Few active players, if any, are as vocal as Richarlison when it comes to social issues. He has helped raise awareness and funds across a broad spectrum of charitable work including on deforestation, Brazil's rape crisis, combatting Covid-19 and the importance of voting in this year's presidential elections.
In 2019, shortly after paying for a group of Brazilian students to fly to Taiwan to compete in an international maths quiz, he broke protocol when receiving the most prestigious honour available to an athlete in his home state of Espirito Santo. Requesting the chance to address the floor, he urged the regional government to invest more in education.
A year later and after organising a charity match in Nova Venecia that generated 6.4 tonnes of food for those in need, he was named Everton's PFA Community Champion.
"All of us who play in big leagues and have space in the media, we have a great social responsibility," he told the club's official website.
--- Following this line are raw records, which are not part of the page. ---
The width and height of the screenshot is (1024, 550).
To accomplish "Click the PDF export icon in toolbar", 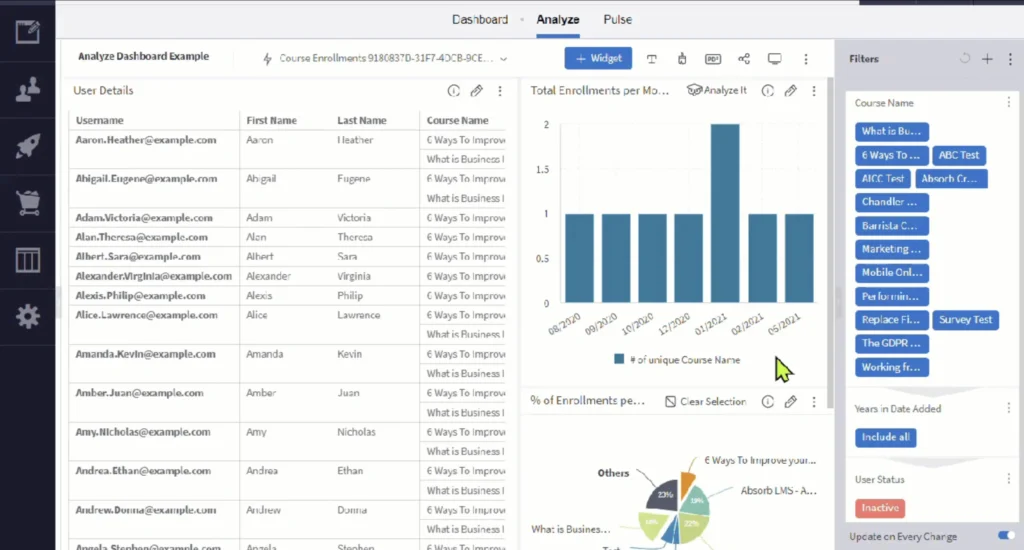I will click(713, 59).
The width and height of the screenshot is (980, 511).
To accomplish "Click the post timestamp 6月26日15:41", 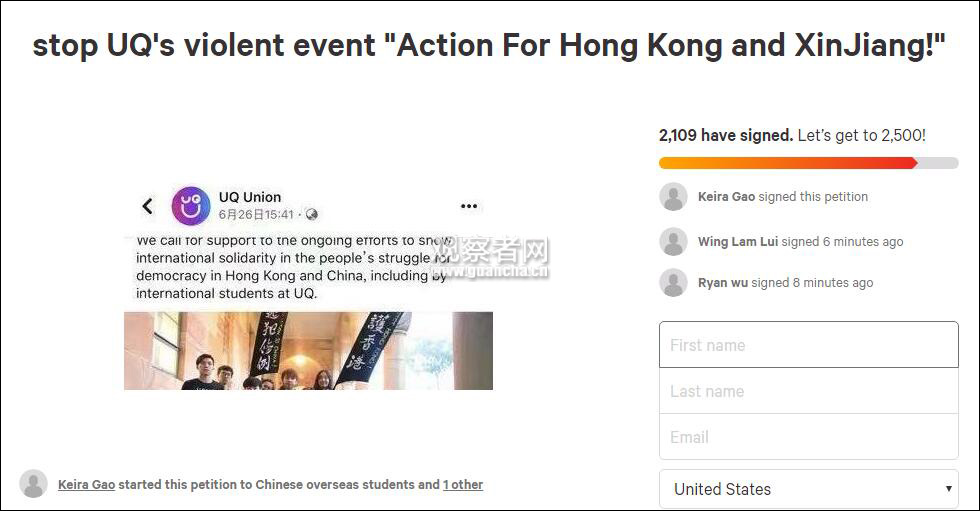I will point(256,215).
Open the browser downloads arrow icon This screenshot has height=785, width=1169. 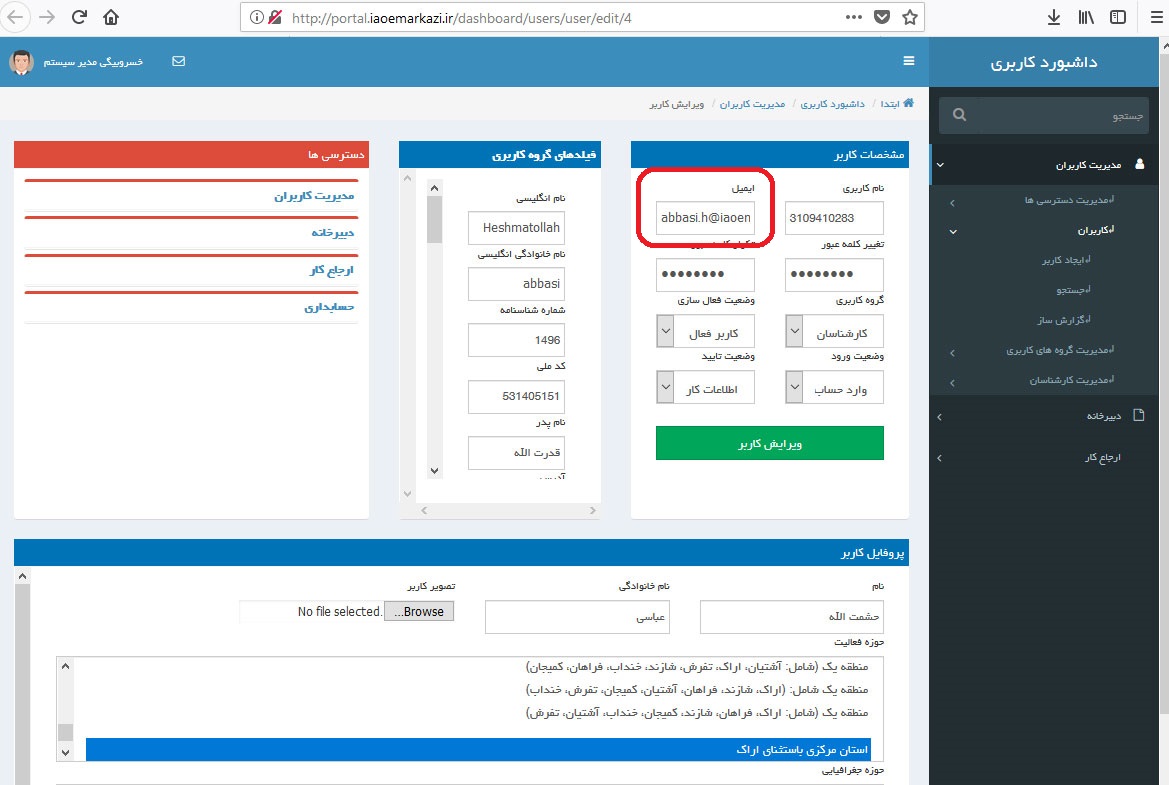tap(1054, 17)
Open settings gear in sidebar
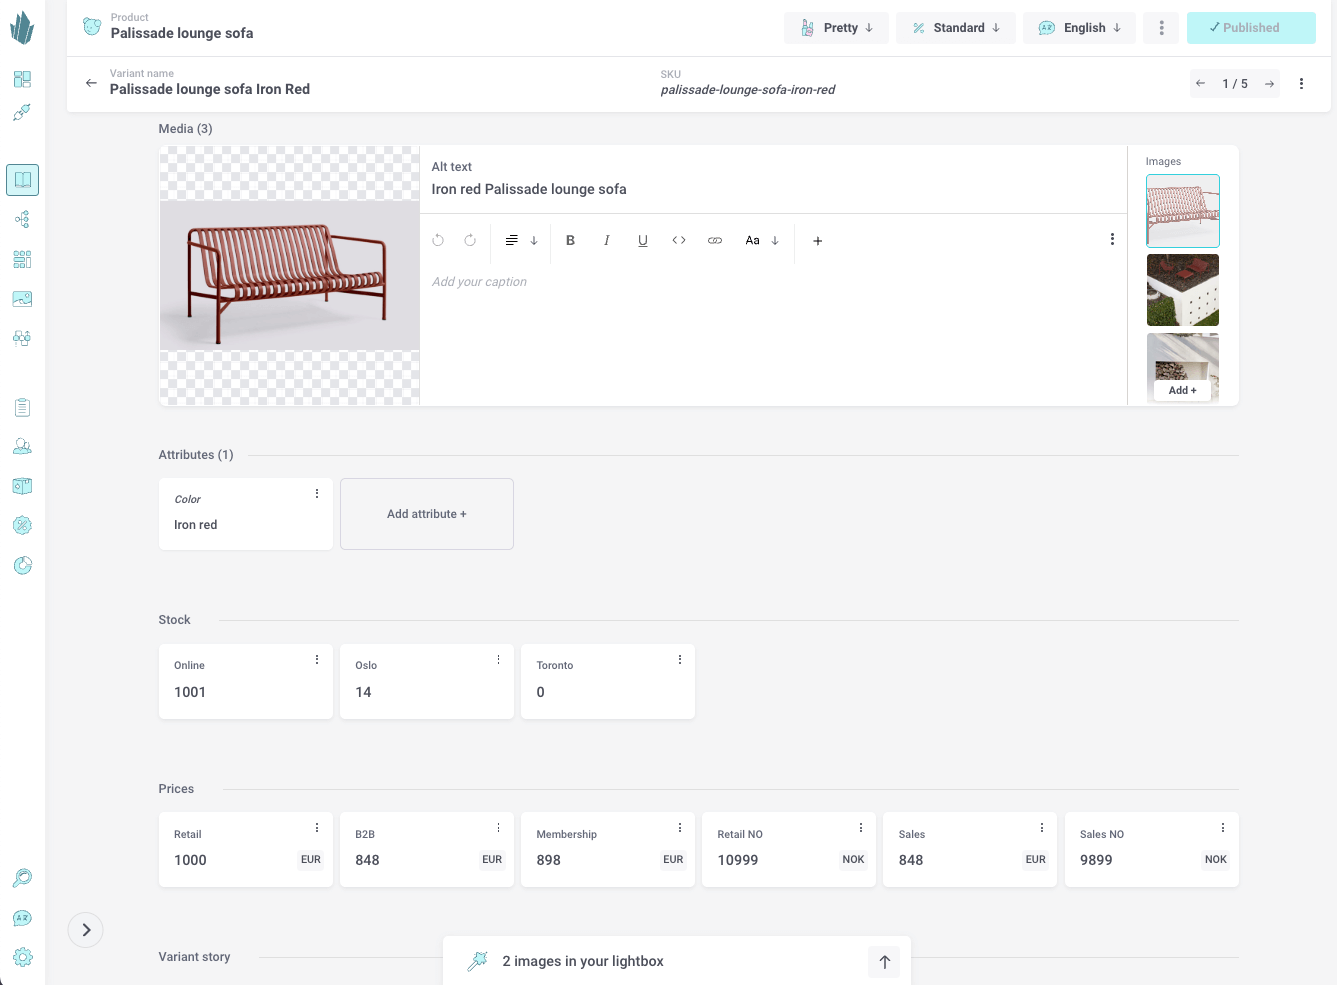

"At first, I just wanted to buy a house for my parents, but then I saw that I could do bigger things."
Testament to his popularity at Everton can be found in the fact that even as his club finds itself embroiled in a relegation battle and rumours link him to a move away - a potential reunion with Neymar at PSG perseveres - nobody could realistically question his commitment. He continues to leave every inch of his six-foot frame on the field.
It may not be the characteristic most often associated with Brazilian footballers, but it bodes well for his chances of success at what will be his first World Cup later this year.
"It's a dream he has had since he was a child watching Ronaldo in 2002," says Antonio, just a short walk from the battered, red-brick bus station where it all began.
"That final, he was just a little boy; now, God willing, he's going to be there playing. I always told him he would play at the World Cup.
"And, just so you know, I also told him he would be top scorer, so let's see..."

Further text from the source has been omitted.